[Screenshot grounding data]
----

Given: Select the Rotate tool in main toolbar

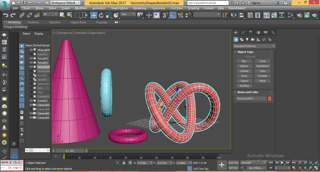Looking at the screenshot, I should click(101, 15).
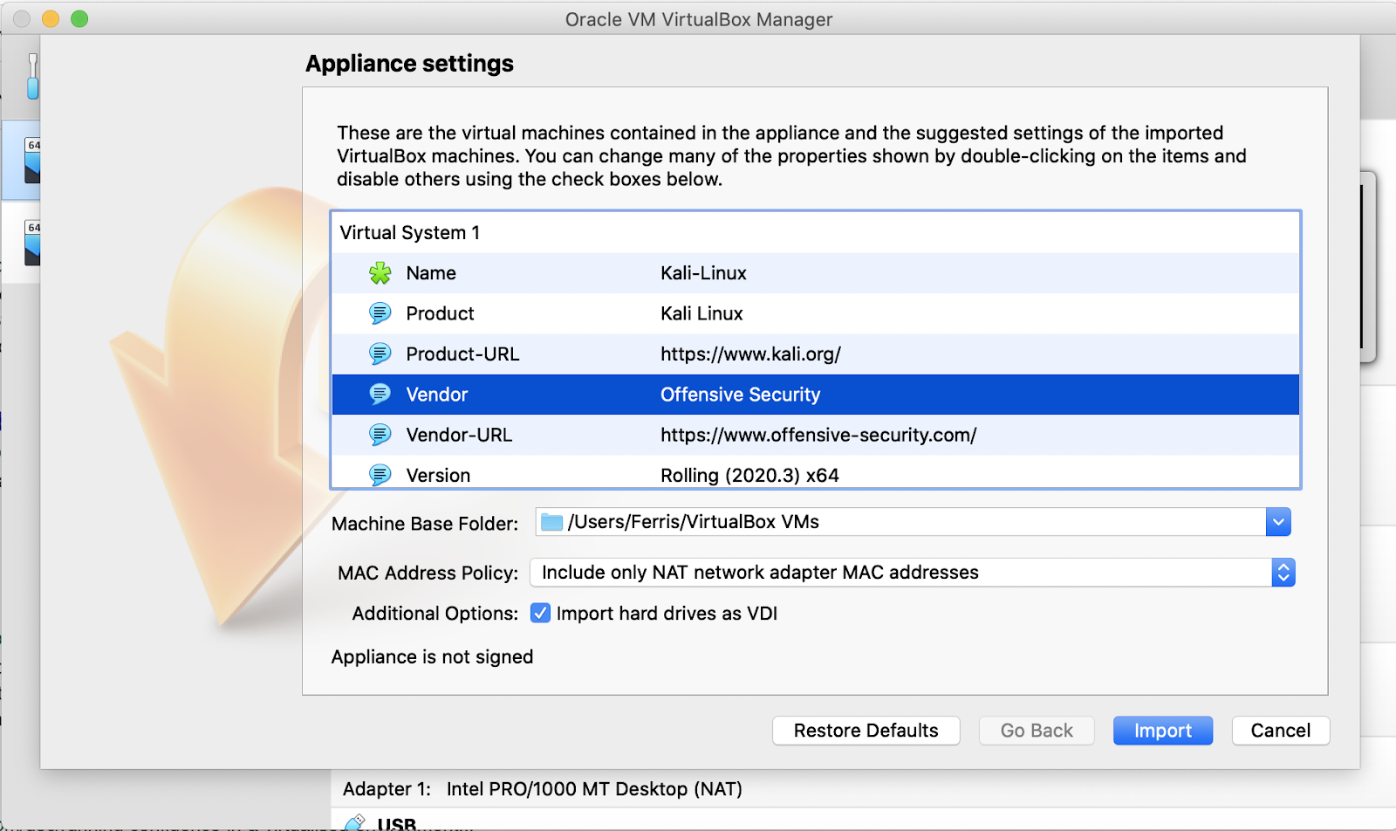Click the Product-URL speech-bubble icon

pos(380,354)
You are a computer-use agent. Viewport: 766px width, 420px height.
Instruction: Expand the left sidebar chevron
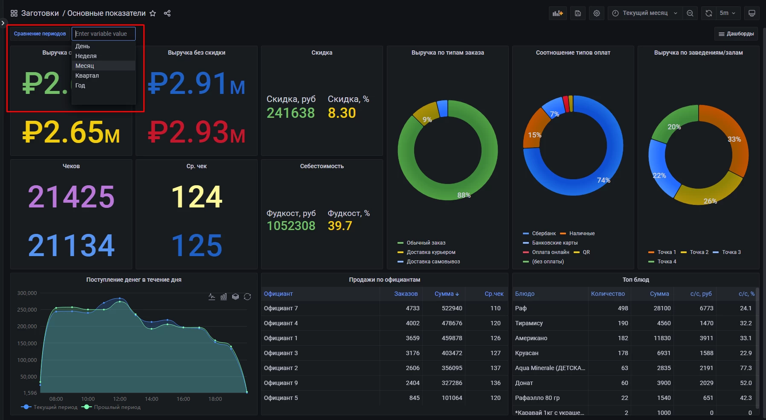coord(3,23)
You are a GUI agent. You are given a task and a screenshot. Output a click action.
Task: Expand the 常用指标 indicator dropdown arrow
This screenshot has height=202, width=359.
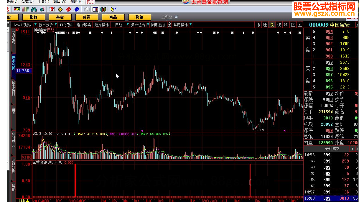190,25
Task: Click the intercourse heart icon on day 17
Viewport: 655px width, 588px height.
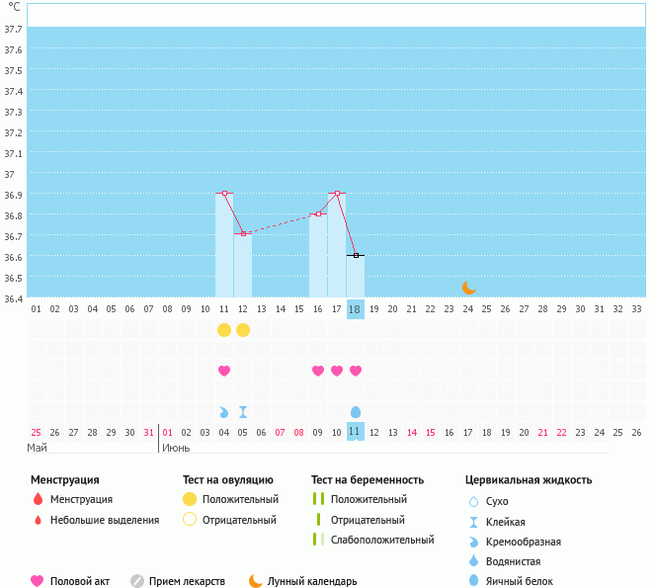Action: tap(337, 371)
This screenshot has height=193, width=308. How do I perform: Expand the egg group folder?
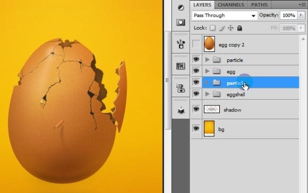[x=207, y=71]
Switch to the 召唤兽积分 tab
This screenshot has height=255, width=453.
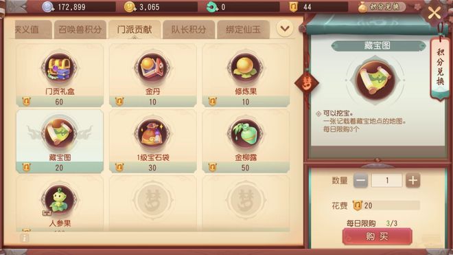(80, 30)
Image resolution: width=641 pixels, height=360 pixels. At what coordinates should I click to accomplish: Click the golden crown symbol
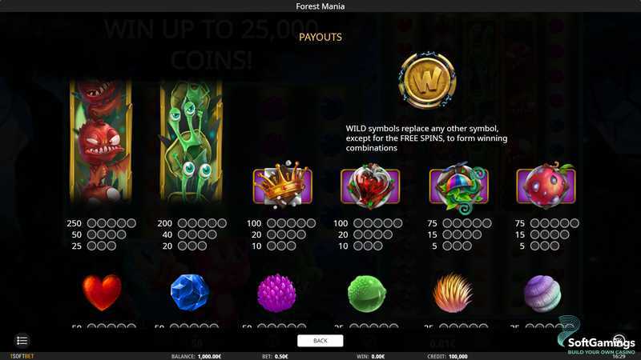point(283,185)
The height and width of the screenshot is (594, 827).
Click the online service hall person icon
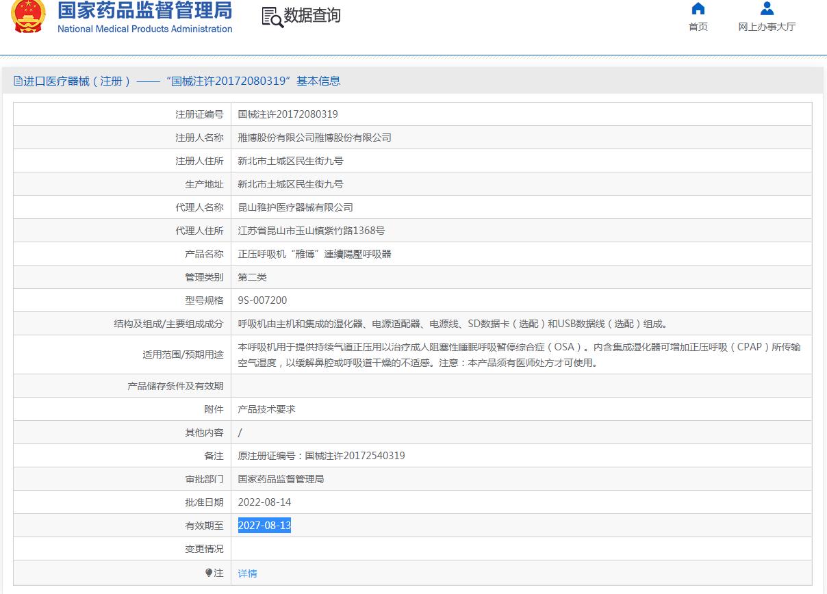[767, 8]
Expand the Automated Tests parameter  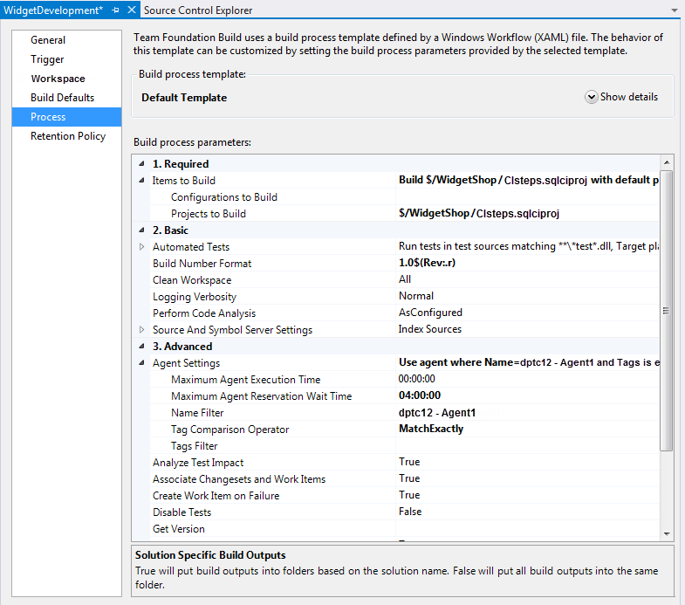coord(142,247)
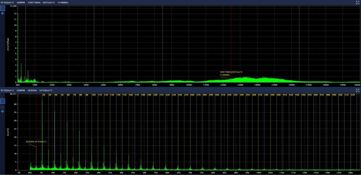Click the 26.953Hz,14.153m/s^2 annotation label
The width and height of the screenshot is (361, 175).
point(36,142)
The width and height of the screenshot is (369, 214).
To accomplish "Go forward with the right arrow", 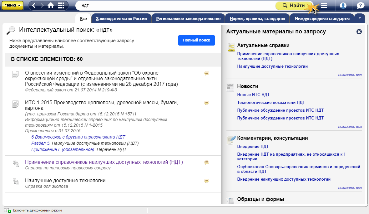I will coord(42,5).
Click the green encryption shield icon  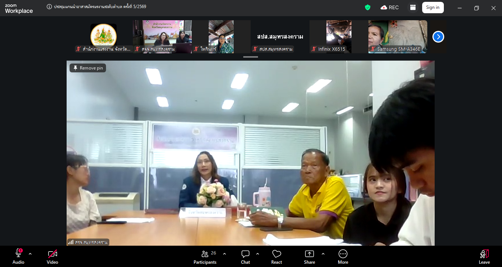pos(367,7)
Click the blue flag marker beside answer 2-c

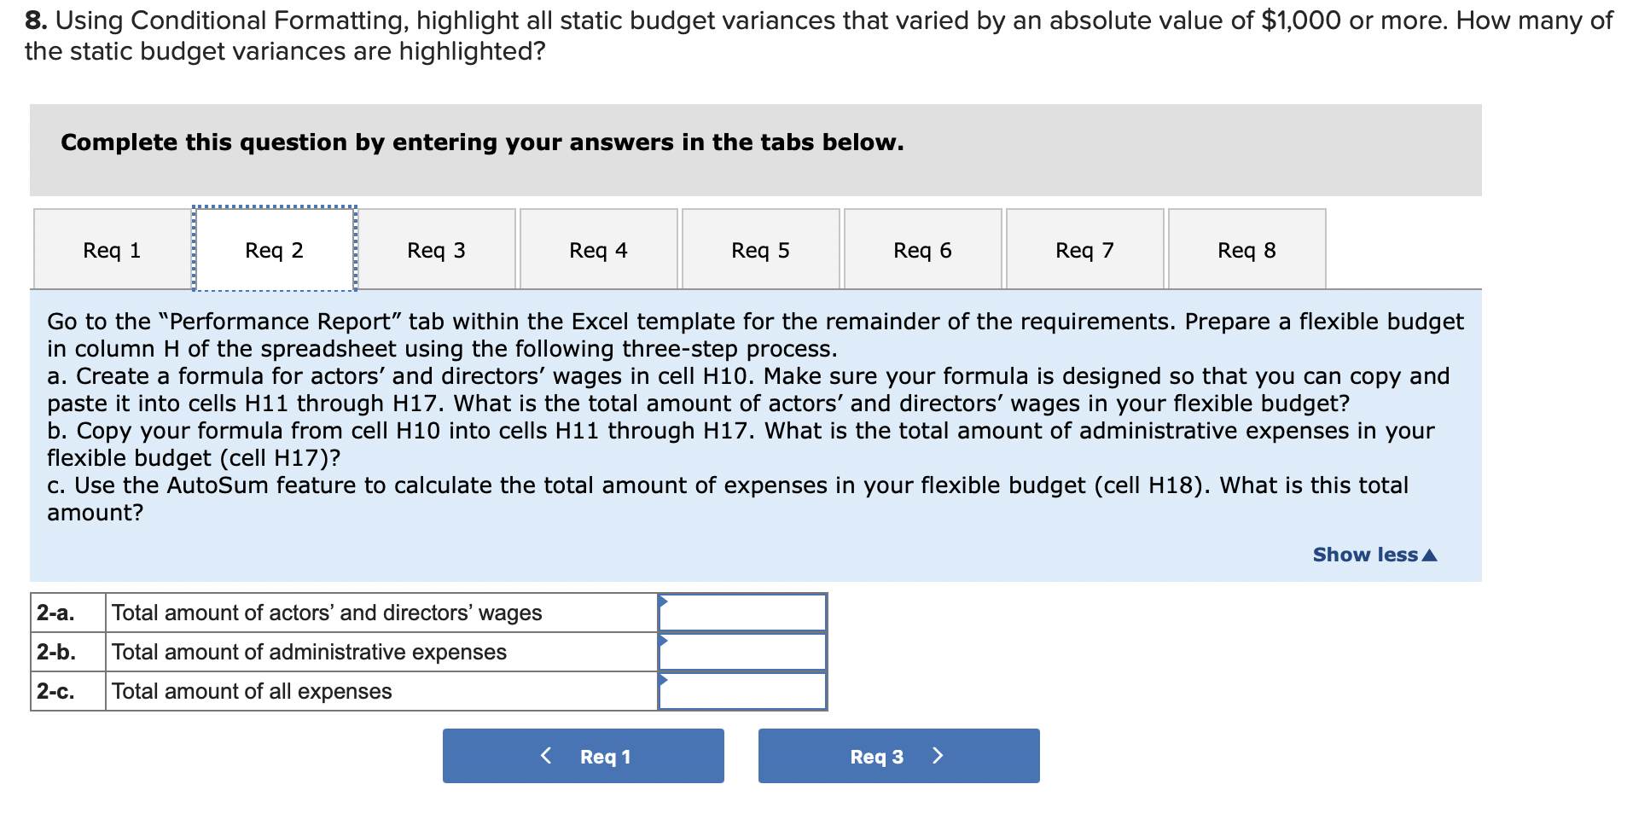[x=664, y=679]
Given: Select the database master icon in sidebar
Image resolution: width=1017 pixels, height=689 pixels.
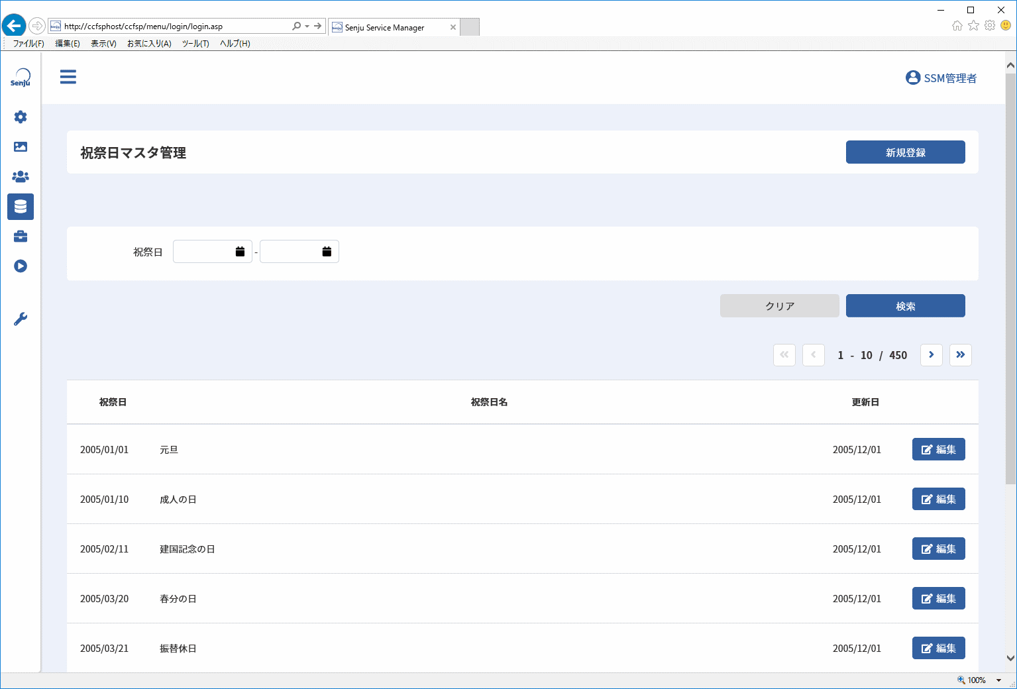Looking at the screenshot, I should point(21,207).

----

WORK ITEM -
Output exactly, and only, the lines of the entries above from the one with "Switch to the 召唤兽积分 tab" up to and including the one with "The height and"; pictures are to be left out.

RESPONSE BOX -
Switch to the 召唤兽积分 tab
This screenshot has height=255, width=453.
(80, 30)
Image resolution: width=641 pixels, height=360 pixels. At what coordinates should I click to accomplish: Click the golden crown symbol
point(283,185)
The height and width of the screenshot is (594, 827).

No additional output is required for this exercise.